Thank you Michael for taking some time on this bug.
I suppose that what's different between your setup and mine is that I have additionnal things I did not see in your description :

- usage of VLAN on some bonds (ie "bond0.6"...)
- specifying additionnal params (ie MTU=9000). Does it matter?
- presence of oVirt bridges

Dan, Ok for your explanations.
When coping with bugs, I'm always trying to head towards the future, and I'd like to avoid to waste too much time on behaviour that won't last. I haven't already completely read and understood what network persistence implied, but if _this_ is the future, let us all test the setups used in the future usages.

If all this issue is known to be corrected in 3.5.2, and as my present setup is OK, I'm not sure it's worth looking further.

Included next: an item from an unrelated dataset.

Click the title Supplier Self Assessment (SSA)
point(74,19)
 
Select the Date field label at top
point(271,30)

Just to answer your questions :
- some of my files contain and some other don't wontain the '# generated by vdsm blahblah', but I don't take it as an evidence as I may have copied them from another setup sometimes long ago
- every ifcfg-* are owned by root only. Do I have to chown 36:36 them all, like what is done on NFS shares?
- cat /proc/net/bonding/bond* is telling me that mode active-backup is used.
That does not match your statement about the mode 4 set by the vdsClient command.
Sounds like I have further reading to do now, because it seems I'm using a mix of two concurrent technologies, and I don't feel good.

Comment 16 Dan Kenigsberg 2015-03-05 12:34:08 UTC
Nicolas, based on your account, two of three identical hosts do not reproduce the bug. Only the third host expressed it. This means that we have a flaky raceful issue here, which may be unrelated to vlans/mtu/bridges.

We are not yet sure when the bug would be fix, as we do not understand it properly.

By ifcfg "own" I mean the existence of '# generated by vdsm' header, not filesystem owning user (which is always root). It is paramount to understand what is the case on your production servers. Do they have non-vdsm-owned ifcfg-bond* files?

If Vdsm does not receive any bond option, it sets 'mode=802.3ad miimon=150' as its default. However, if the bond device already exists, it keeps it former options. Specifying the options explicitly is the safe way to ensure the final config.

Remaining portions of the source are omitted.